In his cartoons, Alcaraz often bashes political documents such as Proposition 187, which suggested to ban all undocumented immigrants from getting public services, Proposition 227, which brought an end to bilingual education in California public schools, and Operation Gatekeeper, which firmly locked down border in safe places for immigrants to cross, causing them to attempt to cross the border at more hazardous locations. Lalo Alcaraz and his book, Migra Mouse: Political Cartoons on Immigration, display very enthralling ideologies about immigration and America’s attitude toward illegal immigrants.
Migra Mouse is a book definitely worth reading due to Lalo Alcaraz’s comical, yet insightful, outlook on immigration. I genuinely felt that I learned something about immigration and human rights after reading Lalo Alcaraz’s book, Migra Mouse: Political Cartoons on Immigration. Reading Migra Mouse was very enlightening and really exposed me to a new side of the immigration issue. I also feel that writing papers and giving presentations on books I read is essential to the learning process because it forces me to present and say what the book taught me in an official way.
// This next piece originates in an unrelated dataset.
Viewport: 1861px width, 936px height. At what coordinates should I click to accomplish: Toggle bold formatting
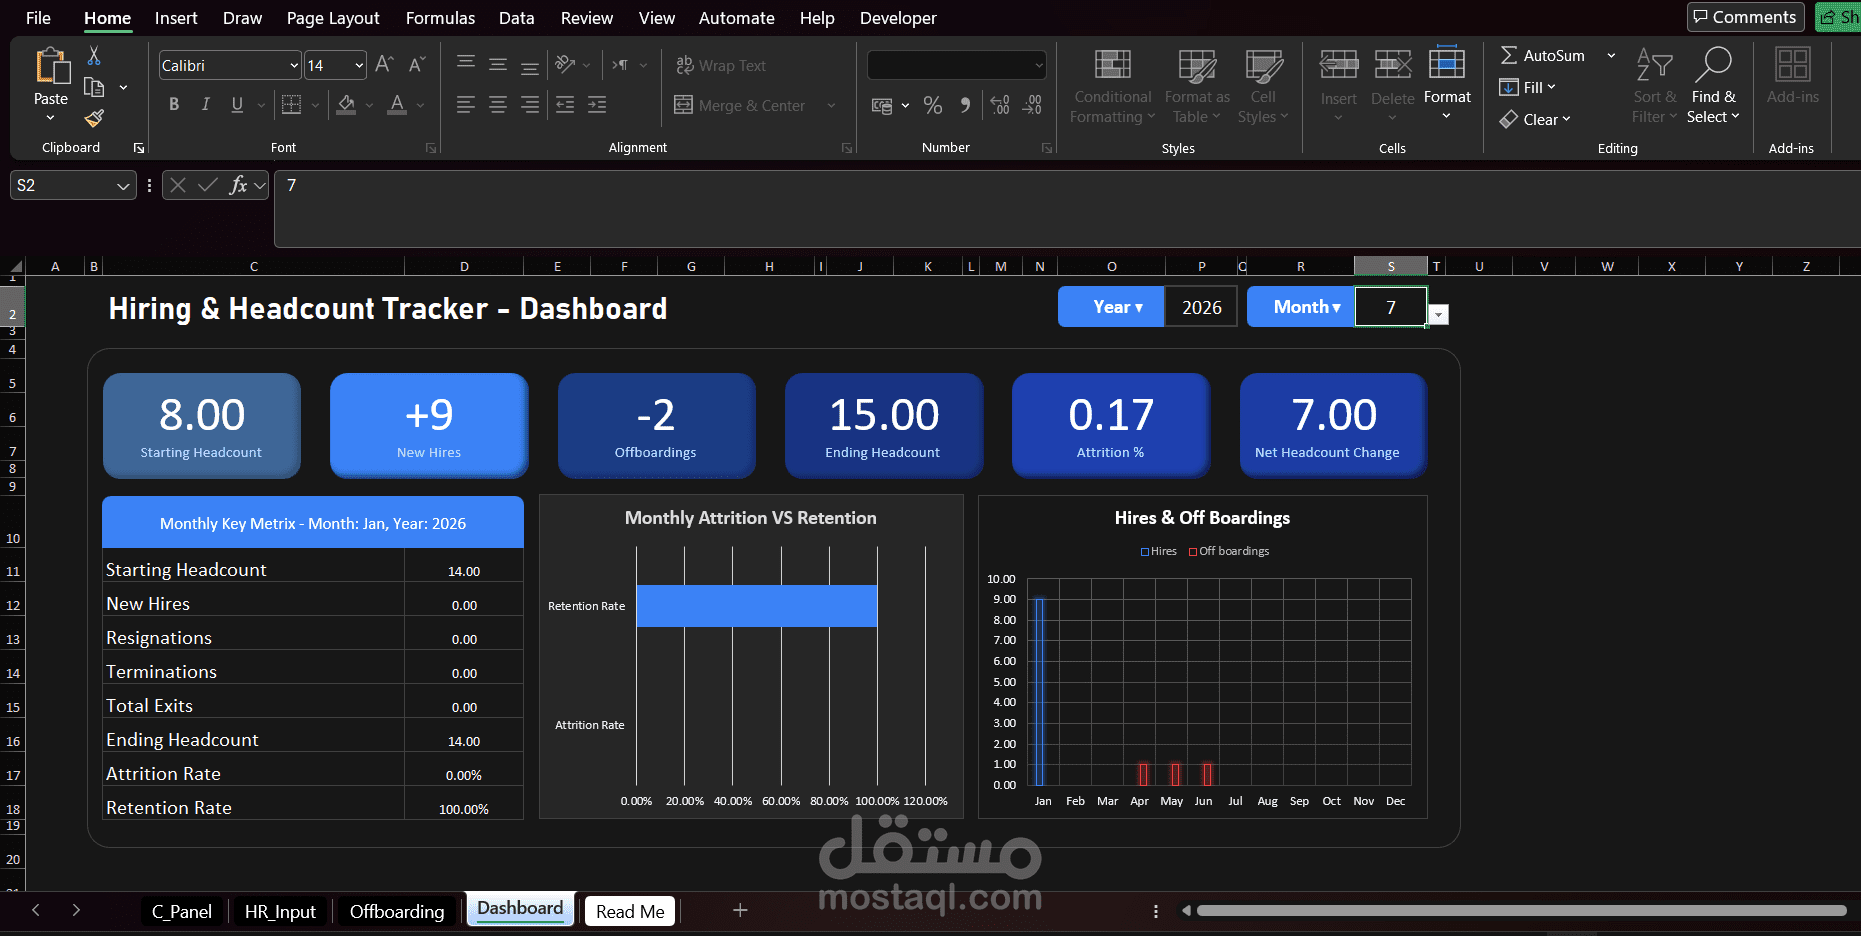pos(173,104)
However, if I had one criticism of this part of the process, it’s that both writing a paper and giving a presentation is too much work and takes up too much time. In order to fulfill the simple goal of stating what I learned from reading my self-assigned book, I think that students should either be required to write a paper or give a presentation instead of both. Otherwise, I actually enjoy reading books about other cultures and reflecting on what I learned afterwards.